Of the 2.3m people working in the construction industry, only 296,000 of whom were women – creating a 87:13 split between males and females. This is in stark contrast to the 50:50 split nationally across other sectors, where out of 27 million people in work, 13.6m were men, and 13.3m were women. If that doesn’t set alarm bells ringing, it should.

The data from the Office for National Statistics show that the proportion of women in construction is barely any higher than prior to the recession (0.7%), despite the industry’s increasingly desperate need to attract new recruits and draw from untapped talent pools. And further surveys from contractors and trade bodies show that the gender pay gap is increasing and women are less aware of the different roles that the construction industry can offer – making the case for urgent action stronger than ever.

Despite awareness of the problem and perennial statistics demonstrating the dearth, very little action seems to have been done about it on a national scale. We can lament the situation, but what efforts are being made to shift the balance finally to start to build momentum? Changing the perception is paramount to achieving progress. Just 13 per cent of women surveyed aged 16-25 would consider a career in construction. This is mainly because they are unaware of the variety of roles that exist in construction, with the general perception that it’s all heavy labour duty. The only way that viewpoint can change is through a concerted effort by the industry to make women aware of the management, technical, administration and secretarial opportunities that are out there on site.

56 per cent of respondents were surprised to learn that a high proportion of women are hired at executive, manager and director level in construction. What’s more, on hearing of the opportunities available for women, 72 per cent of all respondents said the industry needed to be doing more to highlight it. There’s a definite need to better engage with younger women, and be able to highlight to them what the career opportunities in the industry are. Once women learned about the opportunities in management and could see the diverse roles available, construction immediately became more appealing to them.

After completing the survey, 45 per cent of young women said they were more interested in a career in construction, up from just 13 per cent beforehand. And when asked why, 52 per cent responded that they felt “learning about women in management” made construction more appealing, while 53 per cent said knowing that diverse roles were available was a major factor.

O’Neill & Brennan have actively promoted women in construction, hosting events attended by women who work for some of London’s leading Main Contractors and Developers. These regular events give a chance to recognise and appreciate the efforts and contributions made daily by women in the industry,, as well as catching up with some of our main clients off site to discuss the opportunities for women across all disciplines.
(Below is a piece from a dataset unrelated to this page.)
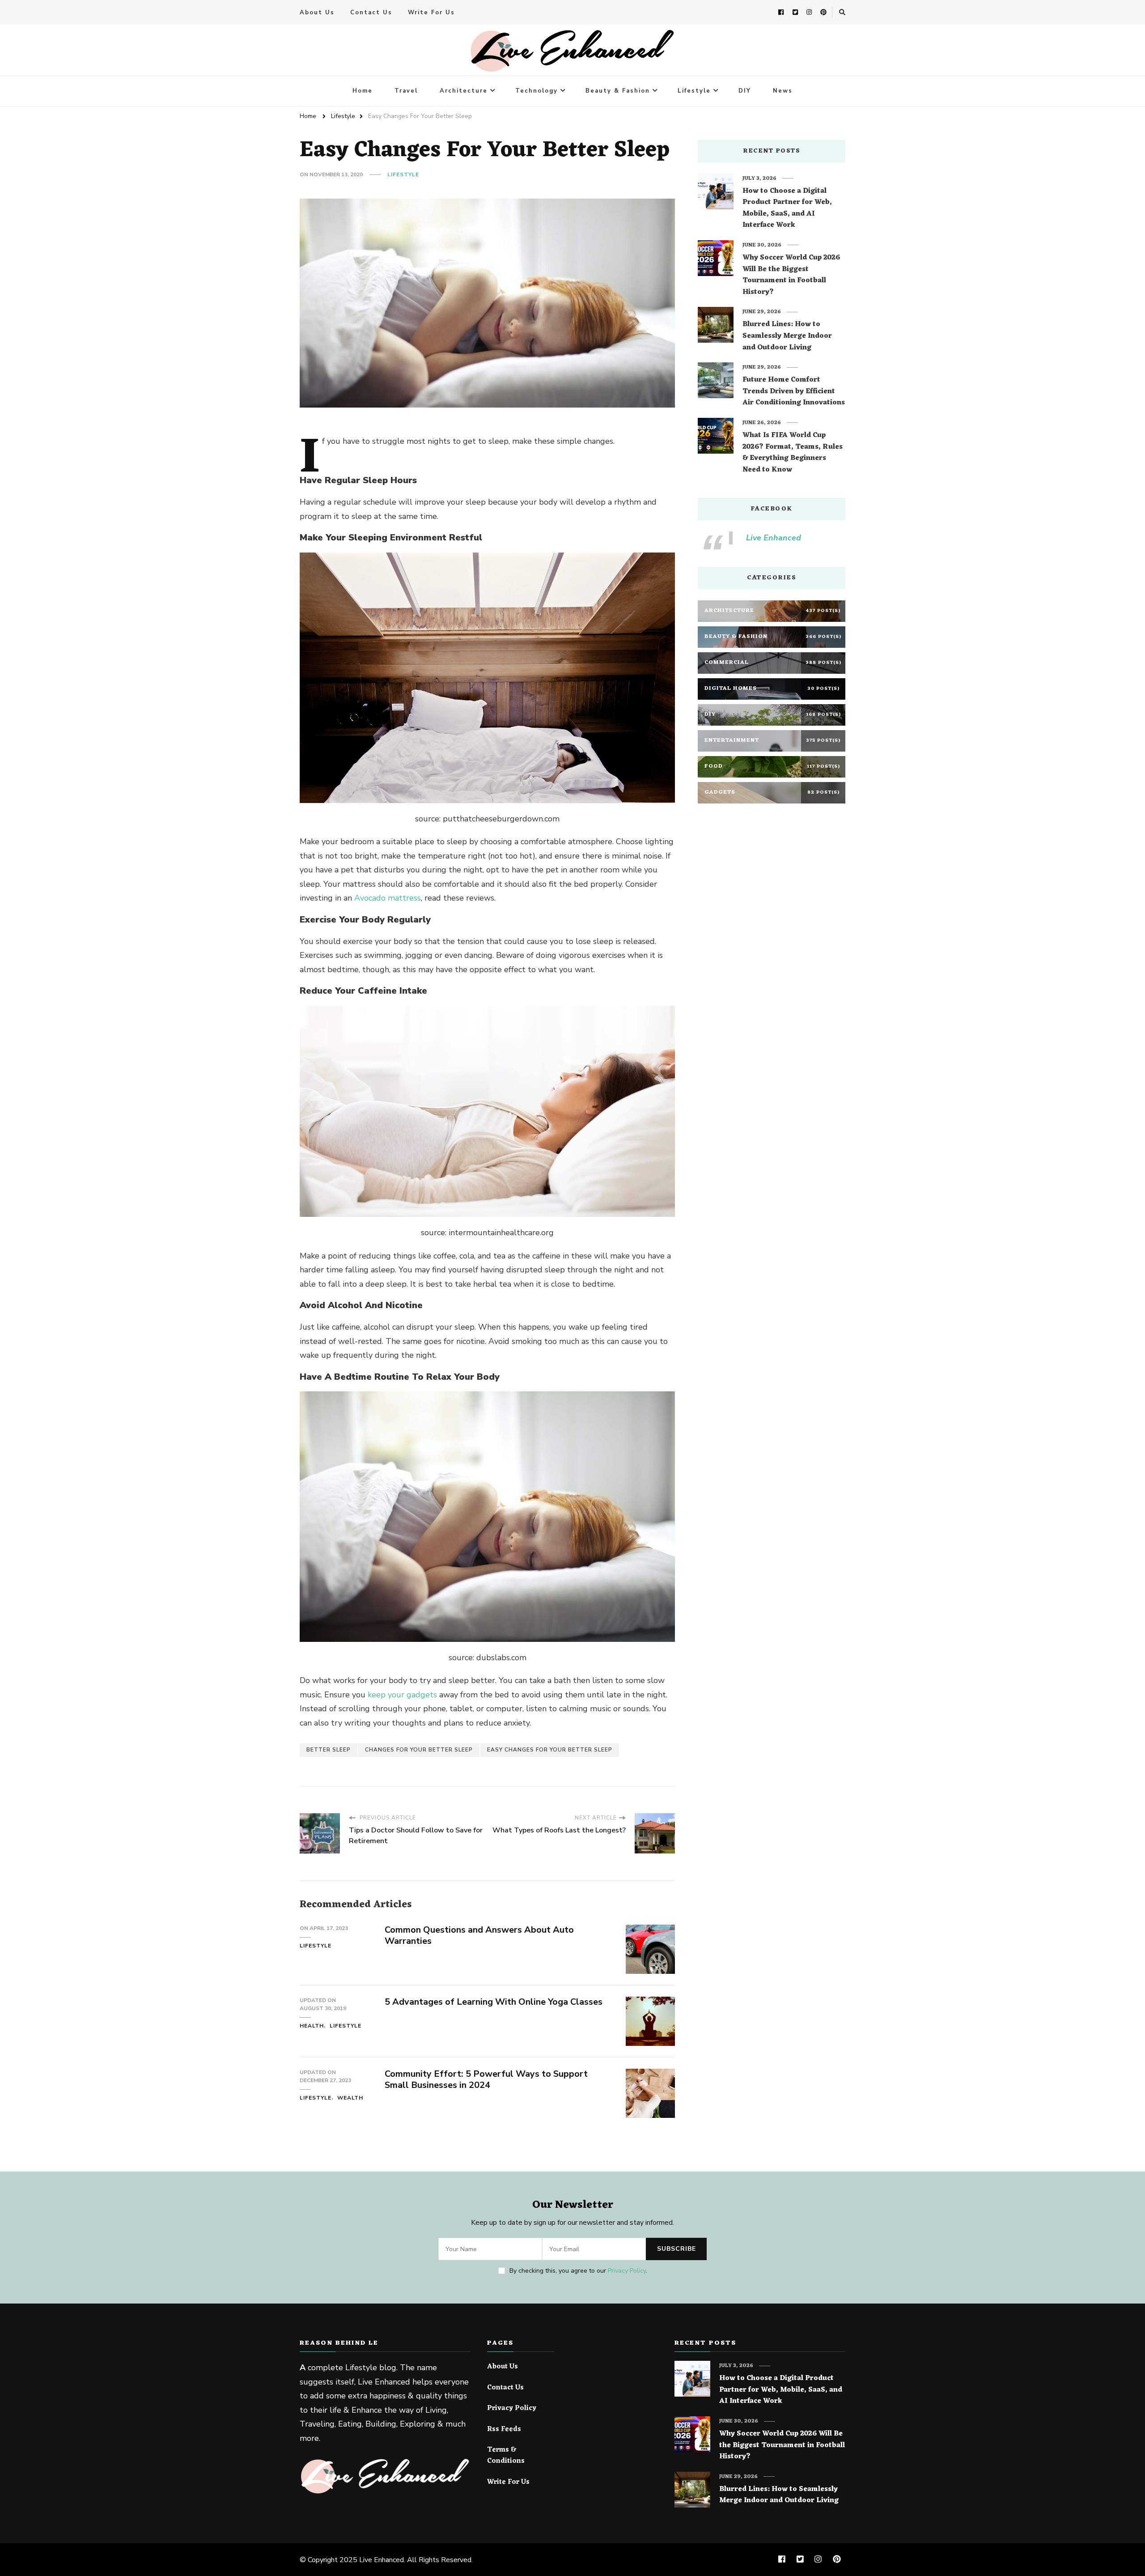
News (783, 91)
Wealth (350, 2097)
At O`Neill & Brennan we work to actively promote equal opportunities and diversity in the workplace and through these events look to positively promote the construction sector. We aim to continue to work alongside our clients to encourage the growth of women in construction and females entering the industry. By championing female role models, particularly in management roles, it shows others that women can be leaders in the construction industry. The key message from the statistics and the surveys is that more needs to be done, with construction facing an ongoing battle to retain its best and brightest women.